The common thing at play with all these companies and their contemporaries is they use what already exists and/or the crowd pooled together to create their business and many micro businesses around it. It also feeds into Generation Y and Millennial era values of being slightly less consumption focussed and more on community, sustainability, local and environmentally minded ideals.

There are forces at play from Incumbent businesses and their lobby groups, unions and government figures that are resistant to this crowd centric economy change primarily because it takes away power and money from their legacy ideals and ways of doing business.
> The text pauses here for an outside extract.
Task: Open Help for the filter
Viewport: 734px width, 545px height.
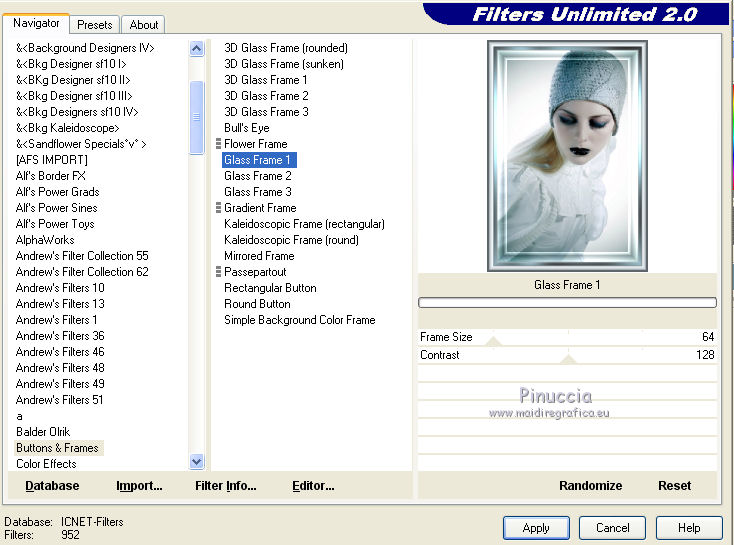Action: [689, 528]
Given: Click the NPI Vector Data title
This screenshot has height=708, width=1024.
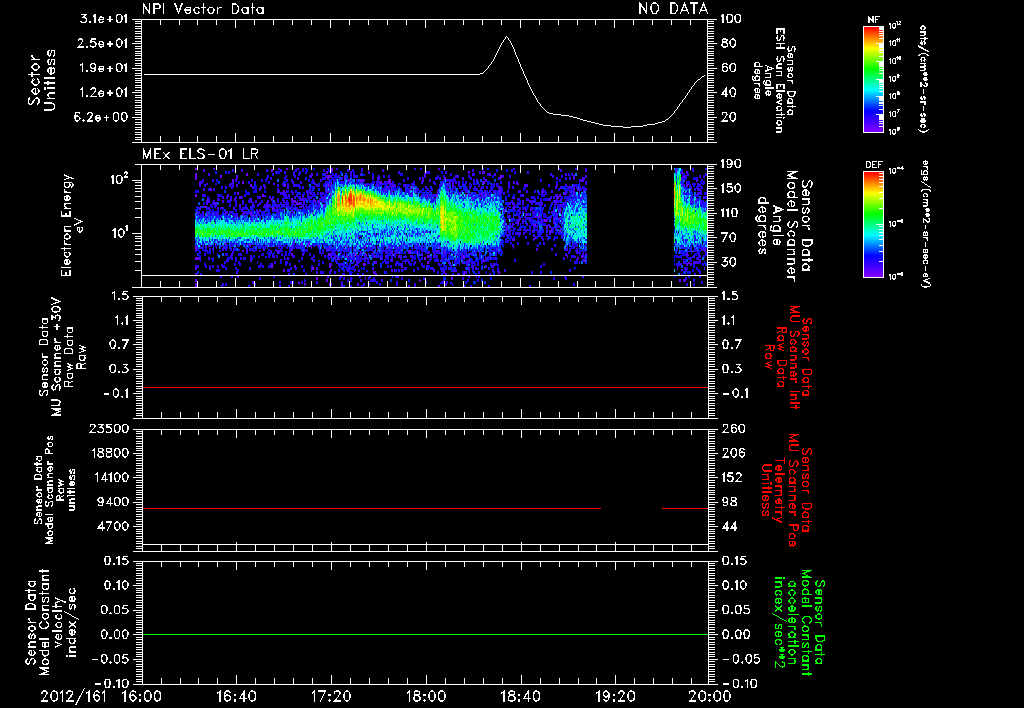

However just like Walmart disrupted many small local retail businesses, the major hotel chains the same for family owned inns and bed and breakfasts and community banks were overrun by national mega banks over the last few decades, today they are facing a revolution as crowds of these same people are offering a comparable solution in the market where their ancestors were unable to compete.

Embrace this new economy as the potential for great things for us all is vast and vote with your feet and actions in preventing the establishment players from preventing the necessary changes needed from a prosperous and sustainable society as a whole as me move further into the 21st century.